> _Required work_: How many lines of the data hold the word "computer"? State the number and nothing else.

> _Extracted information_:

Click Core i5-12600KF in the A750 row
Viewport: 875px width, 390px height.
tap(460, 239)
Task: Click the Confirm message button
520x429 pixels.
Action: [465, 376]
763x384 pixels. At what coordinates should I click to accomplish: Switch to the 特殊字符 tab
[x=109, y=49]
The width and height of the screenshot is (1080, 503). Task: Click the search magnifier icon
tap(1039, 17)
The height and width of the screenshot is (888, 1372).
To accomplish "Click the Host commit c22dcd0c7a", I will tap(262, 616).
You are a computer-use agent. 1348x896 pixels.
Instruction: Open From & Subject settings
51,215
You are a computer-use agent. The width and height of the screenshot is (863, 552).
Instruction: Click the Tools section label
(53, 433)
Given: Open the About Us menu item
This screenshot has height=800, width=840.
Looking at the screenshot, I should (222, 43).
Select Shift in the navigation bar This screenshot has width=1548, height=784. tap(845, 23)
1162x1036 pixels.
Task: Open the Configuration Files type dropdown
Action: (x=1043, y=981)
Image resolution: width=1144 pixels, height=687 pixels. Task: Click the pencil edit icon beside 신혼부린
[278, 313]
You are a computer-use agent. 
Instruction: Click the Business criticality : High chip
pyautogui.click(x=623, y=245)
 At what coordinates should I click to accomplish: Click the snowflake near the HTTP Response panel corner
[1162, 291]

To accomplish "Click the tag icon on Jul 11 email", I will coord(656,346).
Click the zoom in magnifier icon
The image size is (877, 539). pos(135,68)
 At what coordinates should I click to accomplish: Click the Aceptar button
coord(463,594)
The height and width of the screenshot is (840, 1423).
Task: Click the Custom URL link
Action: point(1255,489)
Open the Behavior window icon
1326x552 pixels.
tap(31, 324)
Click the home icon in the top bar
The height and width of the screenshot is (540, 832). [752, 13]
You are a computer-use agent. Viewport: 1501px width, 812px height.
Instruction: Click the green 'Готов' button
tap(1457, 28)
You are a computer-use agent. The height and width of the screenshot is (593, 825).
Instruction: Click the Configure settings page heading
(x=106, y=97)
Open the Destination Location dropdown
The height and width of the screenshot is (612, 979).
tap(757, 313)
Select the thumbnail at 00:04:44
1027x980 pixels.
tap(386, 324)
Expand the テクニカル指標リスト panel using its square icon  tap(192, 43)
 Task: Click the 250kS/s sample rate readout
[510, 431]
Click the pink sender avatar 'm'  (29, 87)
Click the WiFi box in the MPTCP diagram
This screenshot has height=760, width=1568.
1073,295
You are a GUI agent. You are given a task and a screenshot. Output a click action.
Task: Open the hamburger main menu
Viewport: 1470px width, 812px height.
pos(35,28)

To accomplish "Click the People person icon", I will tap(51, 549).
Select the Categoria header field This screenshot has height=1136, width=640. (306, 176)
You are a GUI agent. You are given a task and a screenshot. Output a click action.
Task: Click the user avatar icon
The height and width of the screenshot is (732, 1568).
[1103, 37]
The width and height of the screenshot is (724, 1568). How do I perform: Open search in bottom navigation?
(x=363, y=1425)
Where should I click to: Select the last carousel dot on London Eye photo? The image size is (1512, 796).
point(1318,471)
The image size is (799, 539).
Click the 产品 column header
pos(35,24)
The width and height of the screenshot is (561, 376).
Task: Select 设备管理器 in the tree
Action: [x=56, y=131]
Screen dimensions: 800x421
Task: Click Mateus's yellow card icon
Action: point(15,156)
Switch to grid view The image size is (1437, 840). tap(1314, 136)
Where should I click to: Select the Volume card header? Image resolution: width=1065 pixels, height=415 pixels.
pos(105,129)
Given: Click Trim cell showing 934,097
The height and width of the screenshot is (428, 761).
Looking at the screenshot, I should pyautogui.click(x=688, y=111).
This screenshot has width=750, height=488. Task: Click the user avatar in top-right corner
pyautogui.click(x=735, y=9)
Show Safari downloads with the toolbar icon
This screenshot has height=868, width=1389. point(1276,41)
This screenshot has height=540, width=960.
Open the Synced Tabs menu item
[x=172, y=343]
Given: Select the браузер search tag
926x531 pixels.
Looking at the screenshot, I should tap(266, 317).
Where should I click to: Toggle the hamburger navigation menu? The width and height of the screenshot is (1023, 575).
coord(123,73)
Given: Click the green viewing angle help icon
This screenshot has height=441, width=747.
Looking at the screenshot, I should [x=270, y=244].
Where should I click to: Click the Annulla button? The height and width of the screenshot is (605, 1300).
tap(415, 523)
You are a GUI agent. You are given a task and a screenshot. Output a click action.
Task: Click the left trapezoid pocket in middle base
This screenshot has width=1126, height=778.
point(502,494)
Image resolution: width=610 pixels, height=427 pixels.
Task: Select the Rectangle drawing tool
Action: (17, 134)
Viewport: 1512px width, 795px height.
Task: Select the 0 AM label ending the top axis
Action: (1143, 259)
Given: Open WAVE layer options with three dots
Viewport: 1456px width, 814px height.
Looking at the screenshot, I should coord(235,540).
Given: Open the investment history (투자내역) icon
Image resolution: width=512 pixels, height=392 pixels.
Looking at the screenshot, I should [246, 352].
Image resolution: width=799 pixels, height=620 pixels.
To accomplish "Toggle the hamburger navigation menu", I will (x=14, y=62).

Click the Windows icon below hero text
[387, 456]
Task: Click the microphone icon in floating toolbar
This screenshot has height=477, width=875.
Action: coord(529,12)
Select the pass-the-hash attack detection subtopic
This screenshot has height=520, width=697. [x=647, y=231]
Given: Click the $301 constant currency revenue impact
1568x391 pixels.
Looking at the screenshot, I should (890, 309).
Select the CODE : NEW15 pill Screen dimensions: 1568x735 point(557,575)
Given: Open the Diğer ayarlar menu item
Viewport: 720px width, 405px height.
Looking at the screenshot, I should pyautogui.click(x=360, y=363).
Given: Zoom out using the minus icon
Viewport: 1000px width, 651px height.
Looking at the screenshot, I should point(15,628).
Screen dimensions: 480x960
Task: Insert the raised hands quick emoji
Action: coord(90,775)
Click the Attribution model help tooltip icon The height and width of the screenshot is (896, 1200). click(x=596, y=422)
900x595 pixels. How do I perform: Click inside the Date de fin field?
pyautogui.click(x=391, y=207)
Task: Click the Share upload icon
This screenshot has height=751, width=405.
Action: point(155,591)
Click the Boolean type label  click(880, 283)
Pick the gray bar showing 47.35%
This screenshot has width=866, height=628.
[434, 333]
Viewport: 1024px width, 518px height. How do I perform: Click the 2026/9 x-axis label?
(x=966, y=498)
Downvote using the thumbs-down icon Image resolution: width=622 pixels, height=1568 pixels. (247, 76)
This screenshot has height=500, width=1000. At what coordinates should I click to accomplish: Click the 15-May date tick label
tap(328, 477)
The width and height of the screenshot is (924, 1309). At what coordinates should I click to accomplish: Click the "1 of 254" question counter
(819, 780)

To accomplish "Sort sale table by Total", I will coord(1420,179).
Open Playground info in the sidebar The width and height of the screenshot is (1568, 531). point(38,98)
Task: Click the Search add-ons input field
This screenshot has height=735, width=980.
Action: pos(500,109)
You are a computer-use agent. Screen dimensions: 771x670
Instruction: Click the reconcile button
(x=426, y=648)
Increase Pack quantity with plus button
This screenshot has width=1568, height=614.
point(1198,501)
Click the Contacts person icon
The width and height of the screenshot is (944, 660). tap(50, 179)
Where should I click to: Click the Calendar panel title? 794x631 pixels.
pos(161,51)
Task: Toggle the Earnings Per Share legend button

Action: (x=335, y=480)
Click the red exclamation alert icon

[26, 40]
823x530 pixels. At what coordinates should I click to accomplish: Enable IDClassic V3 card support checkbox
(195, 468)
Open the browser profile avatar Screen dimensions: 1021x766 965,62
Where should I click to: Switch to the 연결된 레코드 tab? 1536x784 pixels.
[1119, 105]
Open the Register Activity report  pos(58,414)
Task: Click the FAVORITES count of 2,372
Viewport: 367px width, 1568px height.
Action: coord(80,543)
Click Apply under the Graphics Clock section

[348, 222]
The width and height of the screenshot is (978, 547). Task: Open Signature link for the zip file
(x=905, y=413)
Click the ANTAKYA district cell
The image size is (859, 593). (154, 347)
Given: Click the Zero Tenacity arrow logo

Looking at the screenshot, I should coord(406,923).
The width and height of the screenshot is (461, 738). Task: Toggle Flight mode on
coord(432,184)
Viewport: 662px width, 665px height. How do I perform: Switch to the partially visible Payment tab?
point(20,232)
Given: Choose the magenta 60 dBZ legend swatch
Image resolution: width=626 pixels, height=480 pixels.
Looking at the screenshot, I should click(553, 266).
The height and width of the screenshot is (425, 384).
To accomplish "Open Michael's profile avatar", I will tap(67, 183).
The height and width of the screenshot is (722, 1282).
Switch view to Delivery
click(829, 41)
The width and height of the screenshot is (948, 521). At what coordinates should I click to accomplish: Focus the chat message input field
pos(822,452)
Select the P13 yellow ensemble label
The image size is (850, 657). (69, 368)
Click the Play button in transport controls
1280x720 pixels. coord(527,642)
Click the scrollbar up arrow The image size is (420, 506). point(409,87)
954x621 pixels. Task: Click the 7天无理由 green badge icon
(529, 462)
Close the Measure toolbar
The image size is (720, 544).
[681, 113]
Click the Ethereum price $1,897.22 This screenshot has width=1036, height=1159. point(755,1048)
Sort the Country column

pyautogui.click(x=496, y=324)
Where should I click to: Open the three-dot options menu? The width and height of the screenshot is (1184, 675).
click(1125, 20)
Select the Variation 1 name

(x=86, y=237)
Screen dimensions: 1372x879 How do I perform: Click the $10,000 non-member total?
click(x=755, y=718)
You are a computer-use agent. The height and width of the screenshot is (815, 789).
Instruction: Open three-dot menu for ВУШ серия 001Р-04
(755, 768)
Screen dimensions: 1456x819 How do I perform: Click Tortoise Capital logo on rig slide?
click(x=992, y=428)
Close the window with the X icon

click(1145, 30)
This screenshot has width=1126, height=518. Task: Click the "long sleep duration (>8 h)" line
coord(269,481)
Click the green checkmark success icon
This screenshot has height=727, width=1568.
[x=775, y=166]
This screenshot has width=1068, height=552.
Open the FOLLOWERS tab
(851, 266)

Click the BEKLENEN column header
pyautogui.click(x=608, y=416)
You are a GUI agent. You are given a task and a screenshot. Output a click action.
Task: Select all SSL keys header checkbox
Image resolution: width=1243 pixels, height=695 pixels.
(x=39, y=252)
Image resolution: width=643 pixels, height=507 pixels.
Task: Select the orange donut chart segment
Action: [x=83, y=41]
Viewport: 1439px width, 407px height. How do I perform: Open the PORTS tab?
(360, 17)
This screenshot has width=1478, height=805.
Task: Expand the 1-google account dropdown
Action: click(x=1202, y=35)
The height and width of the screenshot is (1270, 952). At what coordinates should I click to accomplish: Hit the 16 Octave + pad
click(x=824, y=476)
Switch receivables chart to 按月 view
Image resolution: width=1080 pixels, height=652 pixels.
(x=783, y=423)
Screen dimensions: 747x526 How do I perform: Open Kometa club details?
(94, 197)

> _Solution for this exercise_: 7